I wasn’t an easy sleeper. One night I thought a little weed would help me. I opened the window and lit a joint. Suddenly, my mom was in my room. I let my joint fall out of the window and told her I was indeed smoking. I was going to get a slap on the wrist for smoking, but at least tobacco is legal. Crisis averted.
And then the detective of the household stepped in. He smelled a rat, got his flashlight and went outside looking for evidence. Half an hour later I was called downstairs. I had to sit across from him at the kitchen table. Between us, on a cutting board with a knife next to it, was my ‘cigarette’.
My father asked if he had to cut it open. That wasn’t necessary, I confessed, there was mainly tobacco in there, but also a little weed. What followed was an interrogation. When I had explained everything properly, he sketched a clear picture of my future as a drug user.
His lecture went well into the small hours. It came down to this: stoners squander their time, accomplish absolutely nothing and are a burden to society.
My father’s approach did not have the desired effect. He taught me smoking weed was something I had to be ashamed of, so I became better at hiding it. I lured for an opportunity and when it was there I was steamrolling. Lo and behold: there was a definitive lack of constructive activity.
I became skilled at table soccer, my father hadn’t mentioned that in his rant. But for the most part, I met his description of a typical stoner.

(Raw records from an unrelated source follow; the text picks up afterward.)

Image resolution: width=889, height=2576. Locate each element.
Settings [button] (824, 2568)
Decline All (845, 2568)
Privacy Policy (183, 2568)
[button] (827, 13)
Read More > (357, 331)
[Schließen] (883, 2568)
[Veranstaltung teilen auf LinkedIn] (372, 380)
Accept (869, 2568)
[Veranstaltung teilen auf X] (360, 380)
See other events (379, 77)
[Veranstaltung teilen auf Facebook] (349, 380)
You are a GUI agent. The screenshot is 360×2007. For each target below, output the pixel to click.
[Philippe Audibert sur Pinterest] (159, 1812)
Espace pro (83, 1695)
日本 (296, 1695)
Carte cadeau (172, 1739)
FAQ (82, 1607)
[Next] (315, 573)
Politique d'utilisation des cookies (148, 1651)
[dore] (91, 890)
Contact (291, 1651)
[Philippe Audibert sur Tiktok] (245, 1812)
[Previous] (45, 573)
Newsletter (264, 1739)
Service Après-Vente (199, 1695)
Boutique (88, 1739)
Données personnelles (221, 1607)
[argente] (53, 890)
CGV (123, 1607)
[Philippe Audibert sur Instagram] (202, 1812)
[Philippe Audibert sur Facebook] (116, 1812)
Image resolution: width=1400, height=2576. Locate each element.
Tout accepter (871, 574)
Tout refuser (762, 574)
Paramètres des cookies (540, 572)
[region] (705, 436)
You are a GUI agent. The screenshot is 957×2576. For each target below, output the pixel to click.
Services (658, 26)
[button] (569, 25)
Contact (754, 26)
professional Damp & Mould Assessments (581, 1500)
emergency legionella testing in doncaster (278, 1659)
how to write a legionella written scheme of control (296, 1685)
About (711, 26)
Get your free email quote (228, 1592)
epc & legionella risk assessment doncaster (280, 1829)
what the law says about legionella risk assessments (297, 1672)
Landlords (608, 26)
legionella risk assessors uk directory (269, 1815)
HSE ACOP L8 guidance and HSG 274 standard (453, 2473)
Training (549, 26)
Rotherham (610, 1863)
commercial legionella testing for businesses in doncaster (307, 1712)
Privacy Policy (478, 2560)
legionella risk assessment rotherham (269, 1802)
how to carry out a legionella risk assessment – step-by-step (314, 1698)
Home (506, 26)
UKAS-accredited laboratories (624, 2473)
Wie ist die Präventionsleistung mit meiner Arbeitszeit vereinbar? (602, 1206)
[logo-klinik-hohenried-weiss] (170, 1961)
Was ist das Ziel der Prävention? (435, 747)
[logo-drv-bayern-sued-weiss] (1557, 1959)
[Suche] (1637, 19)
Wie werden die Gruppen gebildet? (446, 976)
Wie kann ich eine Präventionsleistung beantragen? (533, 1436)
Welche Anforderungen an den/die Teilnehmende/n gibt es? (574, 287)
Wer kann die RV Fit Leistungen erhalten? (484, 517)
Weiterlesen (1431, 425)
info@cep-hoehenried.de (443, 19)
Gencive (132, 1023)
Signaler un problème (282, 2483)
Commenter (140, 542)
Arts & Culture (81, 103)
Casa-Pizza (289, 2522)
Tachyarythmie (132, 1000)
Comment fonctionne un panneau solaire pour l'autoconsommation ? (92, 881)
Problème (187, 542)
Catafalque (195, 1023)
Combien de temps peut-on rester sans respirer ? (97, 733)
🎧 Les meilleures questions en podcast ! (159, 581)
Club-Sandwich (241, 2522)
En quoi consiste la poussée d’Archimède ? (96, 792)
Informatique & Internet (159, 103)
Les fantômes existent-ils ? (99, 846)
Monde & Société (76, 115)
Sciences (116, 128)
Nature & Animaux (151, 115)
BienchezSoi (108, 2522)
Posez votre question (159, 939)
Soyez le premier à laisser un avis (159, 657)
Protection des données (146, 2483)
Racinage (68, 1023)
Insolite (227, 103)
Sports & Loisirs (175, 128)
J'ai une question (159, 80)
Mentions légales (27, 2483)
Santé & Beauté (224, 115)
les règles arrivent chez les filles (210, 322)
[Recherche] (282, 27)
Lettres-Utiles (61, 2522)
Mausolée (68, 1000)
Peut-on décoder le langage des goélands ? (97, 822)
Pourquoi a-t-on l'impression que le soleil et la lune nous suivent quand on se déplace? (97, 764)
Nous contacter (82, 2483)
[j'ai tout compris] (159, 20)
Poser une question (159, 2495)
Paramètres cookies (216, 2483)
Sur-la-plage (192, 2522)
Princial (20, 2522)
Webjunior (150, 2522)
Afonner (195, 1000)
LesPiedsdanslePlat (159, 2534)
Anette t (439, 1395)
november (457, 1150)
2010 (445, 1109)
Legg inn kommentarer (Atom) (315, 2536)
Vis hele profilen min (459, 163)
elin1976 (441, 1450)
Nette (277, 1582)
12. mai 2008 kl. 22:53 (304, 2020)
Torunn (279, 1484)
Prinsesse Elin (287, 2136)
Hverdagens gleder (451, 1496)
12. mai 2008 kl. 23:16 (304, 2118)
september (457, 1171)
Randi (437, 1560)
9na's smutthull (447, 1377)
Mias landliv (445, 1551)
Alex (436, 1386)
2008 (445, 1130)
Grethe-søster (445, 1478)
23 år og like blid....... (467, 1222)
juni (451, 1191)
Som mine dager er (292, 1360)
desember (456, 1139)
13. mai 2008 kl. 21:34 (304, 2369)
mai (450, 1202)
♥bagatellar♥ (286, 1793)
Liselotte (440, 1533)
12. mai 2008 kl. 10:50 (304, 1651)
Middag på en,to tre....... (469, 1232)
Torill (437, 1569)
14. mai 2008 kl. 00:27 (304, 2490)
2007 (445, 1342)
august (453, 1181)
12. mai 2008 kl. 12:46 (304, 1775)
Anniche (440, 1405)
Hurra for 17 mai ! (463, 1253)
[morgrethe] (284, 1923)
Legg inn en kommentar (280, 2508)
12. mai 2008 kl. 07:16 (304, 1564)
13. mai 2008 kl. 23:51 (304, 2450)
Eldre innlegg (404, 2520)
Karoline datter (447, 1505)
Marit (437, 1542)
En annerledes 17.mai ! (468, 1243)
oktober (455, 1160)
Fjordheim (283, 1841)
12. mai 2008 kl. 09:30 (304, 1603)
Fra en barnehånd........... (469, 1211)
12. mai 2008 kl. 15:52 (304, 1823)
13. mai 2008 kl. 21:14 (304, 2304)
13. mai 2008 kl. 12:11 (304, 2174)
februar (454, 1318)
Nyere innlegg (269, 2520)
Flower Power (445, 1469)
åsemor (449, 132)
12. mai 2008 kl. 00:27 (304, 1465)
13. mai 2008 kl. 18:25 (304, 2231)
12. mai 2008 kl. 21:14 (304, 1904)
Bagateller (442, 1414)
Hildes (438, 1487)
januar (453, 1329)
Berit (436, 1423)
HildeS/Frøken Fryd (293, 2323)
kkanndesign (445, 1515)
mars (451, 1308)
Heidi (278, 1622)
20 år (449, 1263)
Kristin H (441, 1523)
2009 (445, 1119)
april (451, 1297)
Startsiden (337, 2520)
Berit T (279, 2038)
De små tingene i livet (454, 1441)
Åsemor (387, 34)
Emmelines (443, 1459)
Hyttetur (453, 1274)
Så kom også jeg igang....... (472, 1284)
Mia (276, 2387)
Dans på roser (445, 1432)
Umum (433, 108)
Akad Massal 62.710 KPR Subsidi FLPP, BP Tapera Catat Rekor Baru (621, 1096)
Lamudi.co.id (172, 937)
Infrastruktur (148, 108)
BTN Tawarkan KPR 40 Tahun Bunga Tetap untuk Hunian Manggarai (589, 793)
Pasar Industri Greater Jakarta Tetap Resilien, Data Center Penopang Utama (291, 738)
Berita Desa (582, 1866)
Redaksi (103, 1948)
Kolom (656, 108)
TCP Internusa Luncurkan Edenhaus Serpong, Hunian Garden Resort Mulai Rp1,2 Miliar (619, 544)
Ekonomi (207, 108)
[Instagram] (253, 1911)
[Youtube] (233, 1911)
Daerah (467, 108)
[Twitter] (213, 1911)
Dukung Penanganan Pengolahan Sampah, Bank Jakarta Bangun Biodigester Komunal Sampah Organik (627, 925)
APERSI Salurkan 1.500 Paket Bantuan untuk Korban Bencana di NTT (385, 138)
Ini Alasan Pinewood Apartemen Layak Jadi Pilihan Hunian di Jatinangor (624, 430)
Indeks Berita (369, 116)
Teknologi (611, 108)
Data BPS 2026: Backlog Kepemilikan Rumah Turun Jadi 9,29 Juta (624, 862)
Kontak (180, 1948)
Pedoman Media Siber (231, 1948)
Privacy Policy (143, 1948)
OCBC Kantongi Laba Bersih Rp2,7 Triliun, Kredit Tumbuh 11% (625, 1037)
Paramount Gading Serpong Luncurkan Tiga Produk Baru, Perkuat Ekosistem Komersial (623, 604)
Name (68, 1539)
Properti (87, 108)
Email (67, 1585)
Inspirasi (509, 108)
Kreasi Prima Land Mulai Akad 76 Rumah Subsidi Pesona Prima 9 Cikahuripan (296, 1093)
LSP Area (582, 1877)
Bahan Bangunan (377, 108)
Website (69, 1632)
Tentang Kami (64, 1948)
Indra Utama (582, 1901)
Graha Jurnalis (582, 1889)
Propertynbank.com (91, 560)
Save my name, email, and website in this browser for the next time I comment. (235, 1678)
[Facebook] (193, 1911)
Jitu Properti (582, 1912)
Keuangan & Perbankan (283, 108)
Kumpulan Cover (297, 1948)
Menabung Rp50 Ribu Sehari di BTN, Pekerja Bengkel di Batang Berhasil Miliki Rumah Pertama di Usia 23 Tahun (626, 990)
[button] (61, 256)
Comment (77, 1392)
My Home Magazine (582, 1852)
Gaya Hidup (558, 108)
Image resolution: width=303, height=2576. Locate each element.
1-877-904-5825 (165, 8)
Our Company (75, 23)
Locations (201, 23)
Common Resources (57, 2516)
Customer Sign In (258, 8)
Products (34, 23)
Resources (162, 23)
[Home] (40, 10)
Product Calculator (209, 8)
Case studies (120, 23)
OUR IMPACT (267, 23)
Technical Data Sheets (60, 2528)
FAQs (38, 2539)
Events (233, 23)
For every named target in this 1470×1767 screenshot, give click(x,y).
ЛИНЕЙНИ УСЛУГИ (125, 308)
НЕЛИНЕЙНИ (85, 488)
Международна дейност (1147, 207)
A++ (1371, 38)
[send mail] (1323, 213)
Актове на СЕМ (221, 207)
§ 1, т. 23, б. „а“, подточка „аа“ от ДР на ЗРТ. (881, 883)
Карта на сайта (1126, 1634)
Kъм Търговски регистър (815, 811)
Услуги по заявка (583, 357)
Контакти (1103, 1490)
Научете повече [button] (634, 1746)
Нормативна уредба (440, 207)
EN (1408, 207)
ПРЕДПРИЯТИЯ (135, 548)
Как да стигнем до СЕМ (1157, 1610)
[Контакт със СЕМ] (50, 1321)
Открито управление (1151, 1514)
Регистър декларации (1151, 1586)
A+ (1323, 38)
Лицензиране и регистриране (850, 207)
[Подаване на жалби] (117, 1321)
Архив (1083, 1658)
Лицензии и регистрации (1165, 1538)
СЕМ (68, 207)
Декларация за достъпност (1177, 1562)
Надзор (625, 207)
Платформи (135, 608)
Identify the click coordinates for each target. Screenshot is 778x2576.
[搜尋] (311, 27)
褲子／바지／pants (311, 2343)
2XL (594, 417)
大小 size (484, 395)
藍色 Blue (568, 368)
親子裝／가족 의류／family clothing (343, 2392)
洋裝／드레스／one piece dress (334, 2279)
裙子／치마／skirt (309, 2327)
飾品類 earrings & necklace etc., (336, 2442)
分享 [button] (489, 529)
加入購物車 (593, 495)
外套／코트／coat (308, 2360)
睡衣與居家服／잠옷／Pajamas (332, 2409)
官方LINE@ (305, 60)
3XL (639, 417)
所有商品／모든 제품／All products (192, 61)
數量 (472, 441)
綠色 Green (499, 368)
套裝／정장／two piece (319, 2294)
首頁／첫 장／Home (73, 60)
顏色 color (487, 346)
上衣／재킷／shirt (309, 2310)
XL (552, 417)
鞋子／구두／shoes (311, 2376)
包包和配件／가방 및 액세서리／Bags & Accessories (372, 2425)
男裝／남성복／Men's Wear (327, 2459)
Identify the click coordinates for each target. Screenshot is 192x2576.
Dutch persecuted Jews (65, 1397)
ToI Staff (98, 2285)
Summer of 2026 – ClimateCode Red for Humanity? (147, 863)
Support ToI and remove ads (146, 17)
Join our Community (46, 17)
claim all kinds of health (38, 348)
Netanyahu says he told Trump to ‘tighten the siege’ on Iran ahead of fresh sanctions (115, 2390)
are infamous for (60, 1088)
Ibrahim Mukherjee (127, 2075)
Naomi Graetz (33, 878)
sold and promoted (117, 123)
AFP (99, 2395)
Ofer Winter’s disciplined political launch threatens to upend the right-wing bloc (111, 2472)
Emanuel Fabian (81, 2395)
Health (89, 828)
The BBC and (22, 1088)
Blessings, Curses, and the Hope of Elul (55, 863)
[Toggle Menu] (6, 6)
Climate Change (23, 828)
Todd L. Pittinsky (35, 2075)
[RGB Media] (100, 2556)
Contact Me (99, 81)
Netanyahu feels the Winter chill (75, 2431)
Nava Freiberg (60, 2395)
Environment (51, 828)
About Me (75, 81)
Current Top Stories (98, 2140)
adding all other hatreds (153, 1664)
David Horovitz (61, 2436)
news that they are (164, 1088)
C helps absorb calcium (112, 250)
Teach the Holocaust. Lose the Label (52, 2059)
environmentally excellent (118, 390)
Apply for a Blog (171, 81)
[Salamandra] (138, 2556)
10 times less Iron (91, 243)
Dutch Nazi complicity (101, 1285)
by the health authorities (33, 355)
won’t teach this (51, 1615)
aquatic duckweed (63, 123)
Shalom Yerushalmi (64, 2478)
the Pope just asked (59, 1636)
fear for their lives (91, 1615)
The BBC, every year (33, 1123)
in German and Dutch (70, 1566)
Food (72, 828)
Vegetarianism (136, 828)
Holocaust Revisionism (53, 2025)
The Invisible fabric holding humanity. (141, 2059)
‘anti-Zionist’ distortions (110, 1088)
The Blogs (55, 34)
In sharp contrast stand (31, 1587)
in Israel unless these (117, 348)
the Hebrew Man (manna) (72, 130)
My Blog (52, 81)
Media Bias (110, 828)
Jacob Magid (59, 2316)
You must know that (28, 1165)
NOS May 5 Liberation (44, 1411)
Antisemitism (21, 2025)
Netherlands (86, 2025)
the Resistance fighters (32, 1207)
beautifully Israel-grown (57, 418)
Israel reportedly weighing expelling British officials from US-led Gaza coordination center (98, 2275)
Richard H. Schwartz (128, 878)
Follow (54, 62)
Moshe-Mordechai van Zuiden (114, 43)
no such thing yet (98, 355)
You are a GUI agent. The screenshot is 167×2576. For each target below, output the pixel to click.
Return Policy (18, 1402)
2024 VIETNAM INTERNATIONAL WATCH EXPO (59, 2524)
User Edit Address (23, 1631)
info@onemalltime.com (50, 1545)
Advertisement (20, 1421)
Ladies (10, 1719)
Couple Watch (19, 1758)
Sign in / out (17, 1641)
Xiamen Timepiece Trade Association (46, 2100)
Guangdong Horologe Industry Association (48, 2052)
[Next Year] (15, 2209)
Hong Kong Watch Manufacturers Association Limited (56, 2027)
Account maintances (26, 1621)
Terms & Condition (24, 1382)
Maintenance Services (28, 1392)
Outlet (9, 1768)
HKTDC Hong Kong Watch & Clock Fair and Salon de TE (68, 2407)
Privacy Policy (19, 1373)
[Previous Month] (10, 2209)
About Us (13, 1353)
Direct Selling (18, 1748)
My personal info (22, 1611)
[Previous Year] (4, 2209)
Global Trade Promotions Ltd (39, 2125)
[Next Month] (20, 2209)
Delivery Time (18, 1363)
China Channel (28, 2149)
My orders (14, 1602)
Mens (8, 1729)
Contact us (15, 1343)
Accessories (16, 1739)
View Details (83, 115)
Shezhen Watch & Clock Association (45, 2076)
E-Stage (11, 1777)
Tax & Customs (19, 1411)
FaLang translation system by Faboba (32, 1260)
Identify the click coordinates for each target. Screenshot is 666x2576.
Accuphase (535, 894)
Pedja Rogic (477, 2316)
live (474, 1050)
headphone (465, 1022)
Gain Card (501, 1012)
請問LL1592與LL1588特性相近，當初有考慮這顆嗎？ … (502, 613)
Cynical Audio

Fortunately, somewhere along the way, I picked up different ways to use marijuana. Like taking a few small hits and getting busy. I call it the George Carlin method, which fits perfectly with the Firefly vaporizer.
Today, I am a father myself. Maybe someday I will find myself in my father's situation. I am glad that, when that day comes, I can offer more than what’s in the police books. But first I would ask the question that my father overlooked, blinded by his prejudice: why are you having trouble sleeping?